Apple is apparently working on its own, in-house developed modem to allow it to better compete with Qualcomm, according to several new Apple job listings that task engineers to design and develop a layer 1 cellular PHY chip — implying that the company is working on actual, physical networking hardware. Two of the job posts are explicitly to hire a pair of cellular modem systems architects, one in Santa Clara and one in San Diego, home of Qualcomm. That’s alongside several other job postings Apple has listed in San Diego for RF design engineers.
The Information, which spotted the first job posting, cites sources that go a step further, claiming that Apple is not only potentially working to develop its own modem, but is in fact specifically targeting it for use in future iPhones, with the company looking to leave longtime partner Intel behind in favor of its own, in-house solution.

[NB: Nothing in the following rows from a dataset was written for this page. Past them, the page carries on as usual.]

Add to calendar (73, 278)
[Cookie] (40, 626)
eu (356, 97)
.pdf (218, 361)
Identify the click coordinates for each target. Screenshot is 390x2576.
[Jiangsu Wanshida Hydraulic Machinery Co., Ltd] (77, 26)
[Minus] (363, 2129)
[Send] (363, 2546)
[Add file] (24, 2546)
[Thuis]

According to The Information’s report, the new modem would still be years away, with even Apple’s purported 5G iPhone slated for 2020 using Intel’s in-development 5G modem instead. It makes sense logically, too — if Apple is only just starting to hire now, it’ll take at least a few years before it’ll actually be ready to ship hardware. But the move would have big ramifications for the mobile space, particularly for Qualcomm and Intel, two of the biggest modem suppliers in the world.

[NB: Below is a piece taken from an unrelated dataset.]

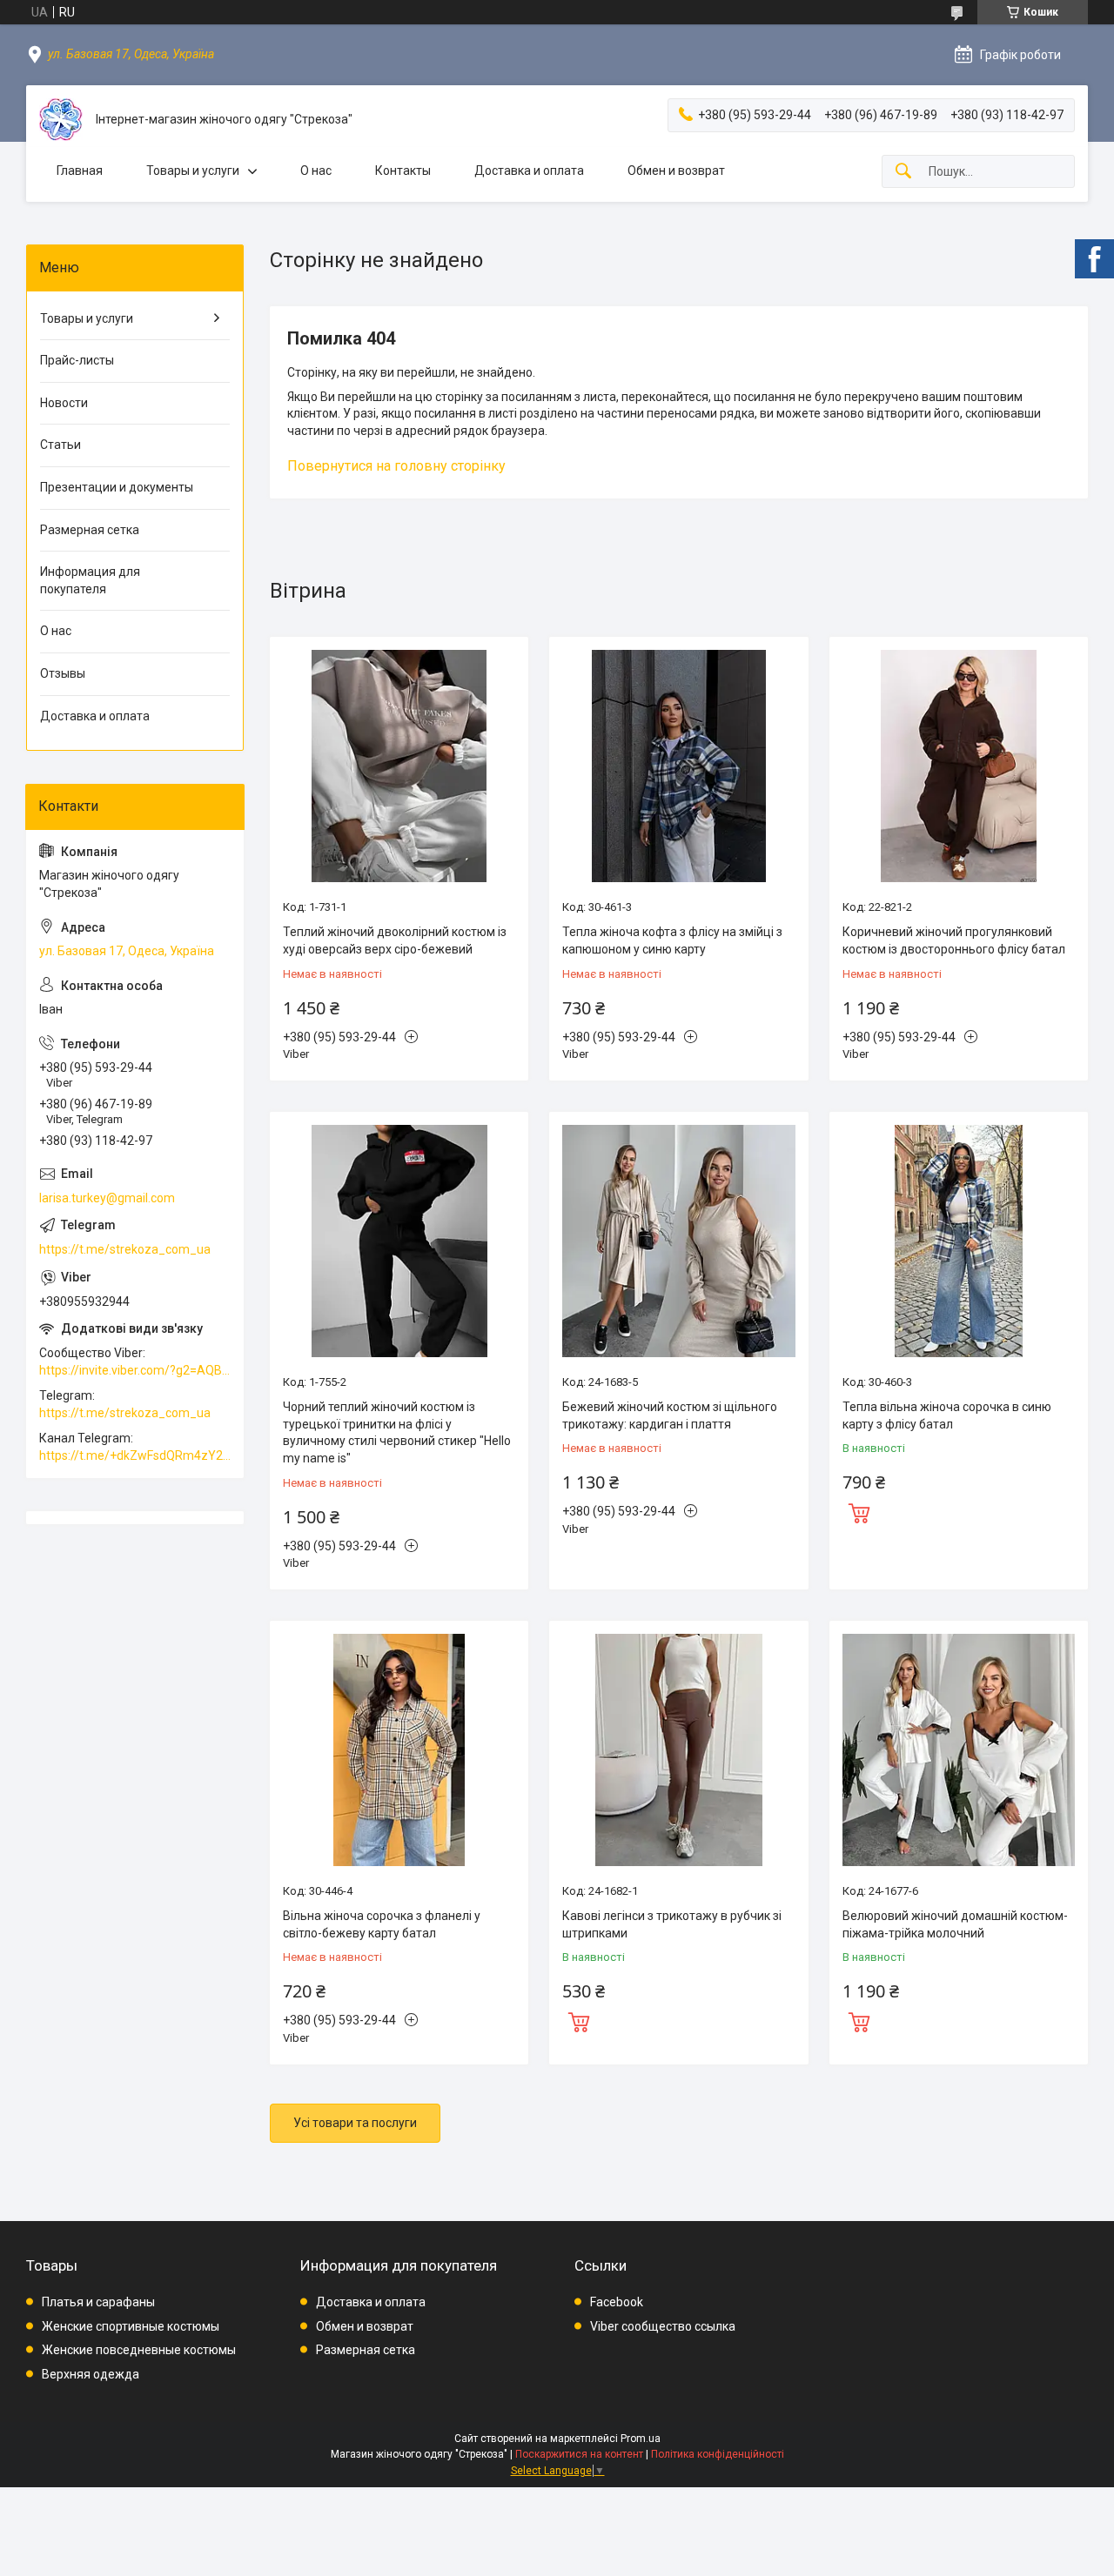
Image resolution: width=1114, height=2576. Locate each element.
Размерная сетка (89, 530)
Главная (80, 170)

Intel simply hasn’t been keeping up performance-wise compared to Qualcomm’s modems
Historically, Apple has used a mix of Qualcomm and Intel modems in its devices, but the two companies have been on the outs since the beginning of 2017, when Apple sued Qualcomm over anti-competitive prices, accusing the modem supplier of overcharging it. That set off the current ongoing fight between Apple and Qualcomm, which has seen the iPhone maker abandon Qualcomm’s chips in favor of only using Intel modems for the iPhone XS and XR, and Qualcomm’s own attempt to try to ban Apple’s iPhones from being sold in the US and China.

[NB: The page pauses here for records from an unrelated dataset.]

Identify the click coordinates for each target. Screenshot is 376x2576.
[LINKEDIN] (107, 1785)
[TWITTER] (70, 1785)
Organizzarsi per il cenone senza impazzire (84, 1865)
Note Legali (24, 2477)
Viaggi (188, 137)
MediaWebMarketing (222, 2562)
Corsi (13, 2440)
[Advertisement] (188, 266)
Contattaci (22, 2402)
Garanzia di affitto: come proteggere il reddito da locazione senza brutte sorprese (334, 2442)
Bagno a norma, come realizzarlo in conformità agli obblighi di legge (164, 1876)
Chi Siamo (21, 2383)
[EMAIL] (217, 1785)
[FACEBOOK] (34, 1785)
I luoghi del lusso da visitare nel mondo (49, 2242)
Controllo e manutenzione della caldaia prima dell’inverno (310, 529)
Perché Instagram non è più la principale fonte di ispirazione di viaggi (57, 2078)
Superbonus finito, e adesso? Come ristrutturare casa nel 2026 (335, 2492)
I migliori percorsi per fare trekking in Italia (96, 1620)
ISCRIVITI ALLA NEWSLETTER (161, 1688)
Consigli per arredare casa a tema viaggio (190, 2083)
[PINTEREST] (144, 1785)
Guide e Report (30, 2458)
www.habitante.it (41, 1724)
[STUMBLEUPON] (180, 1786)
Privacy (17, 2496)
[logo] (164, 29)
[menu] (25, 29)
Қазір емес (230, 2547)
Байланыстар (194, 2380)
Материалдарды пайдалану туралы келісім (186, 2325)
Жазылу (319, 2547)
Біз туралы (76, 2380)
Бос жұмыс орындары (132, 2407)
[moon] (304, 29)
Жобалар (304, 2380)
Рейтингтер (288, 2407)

The problem for Apple, though, is that it can choose to use Intel’s modems, but when it comes down to hard numbers, Intel simply hasn’t been keeping up performance-wise compared to Qualcomm’s modems. A recent analysis of Ookla speed tests found that Qualcomm’s Snapdragon 845 offered dramatically better speeds than devices with Intel modems. It wasn’t a small gap either — the results (admittedly, collected from Ookla by Qualcomm) saw 40 percent faster download speeds and 20 percent faster uploads for Qualcomm modems compared to Intel ones. And among the more tech savvy, intentionally buying the Qualcomm variant of the iPhone over the Intel modem version (back in earlier hardware generations when the choice was still there) was seen as the way to go.
Apple has long been developing its own mobile processors for its iPhone and iPad devices with its A-series chips — branching out into a custom-built modem, where it can further control the specific hardware for its devices, could offer similar success to the performance Apple has already achieved with its computational silicon. It’d also mirror similar moves from competitors like Samsung and Huawei, who also use their own in-house modem and processor stacks for a cohesive hardware experience, albeit in phones that are only available in the US through imports, for now.